At least her figure matched his visions. He held her resilient, athletic body close to his. A gold silk sari wrapped around womanly curves he’d seen in the nude.
He restrained a frustrated growl.
The Sun still hadn’t moved, but her lips tilted into a ghostly smile. Nothing about her seemed false, yet he could feel the potential for deception like a slick of oil on his fingertips. His only chance was to keep her distracted. With the ability to focus on only one mind at a time, his threat of violence might keep her from assuming too many of the false impressions she gleaned from other individuals.
“This way,” he said, yanking her hair. The blade nicked a line of red across her delicate neck.
Delicate? No. It was just a neck.
She deserved no adjectives. He could trust no adjectives.
“I don’t know what I’ve done to anger you,” she said with surprising calm. Only her near-frantic respiration gave away her fear. “But we can discuss it. We can make amends.”
“No, we can’t. Now, this blade is going back in its scabbard. You’re going to walk with me.”
She actually laughed, although the action pressed her neck more firmly against his seax. Her laughter was truncated by a gasp as another streak of red appeared. “How do you expect to accomplish that?”
“You have an announcement this evening.”
“I do.” She still breathed without rhythm. “It’s important. More important than you can imagine.”
“You have done my imagining for too long.”
“I’ve never seen you before!”
“Save it. You want to make that announcement, right? Can’t have these people disappointed.”

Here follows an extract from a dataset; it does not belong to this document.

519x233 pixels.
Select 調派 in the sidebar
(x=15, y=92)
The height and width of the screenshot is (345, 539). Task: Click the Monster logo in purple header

A gleam of moisture coated brown eyes that matched the rocky landscape of her homeland. “That’s right.”
“Then we’re walking. Calmly. I hold no grudge against anyone else, but I will do harm if you cause them to interfere.”
“They would demolish you in a second. We’re the Indranan. Telepathy can be a nasty weapon. You’d live the rest of your life with your body intact and your mind flipped inside out.”
Tallis pulled her hair and brought their faces together, close enough to share the same chilly air. “How much chaos could I cause before that happened? The precious Sun in danger. A hundred Dragon Kings running scared. Your cult destroyed.”
The woman grasped his forearm with both hands. Her nails dug into his flesh. “You have no right. Why would you plan violence, here of all places? These people live in peace and they believe in me.”
“And in time they’ll learn the truth.” Tallis held her neck in his palm as he sheathed his blade. “Just like I did.”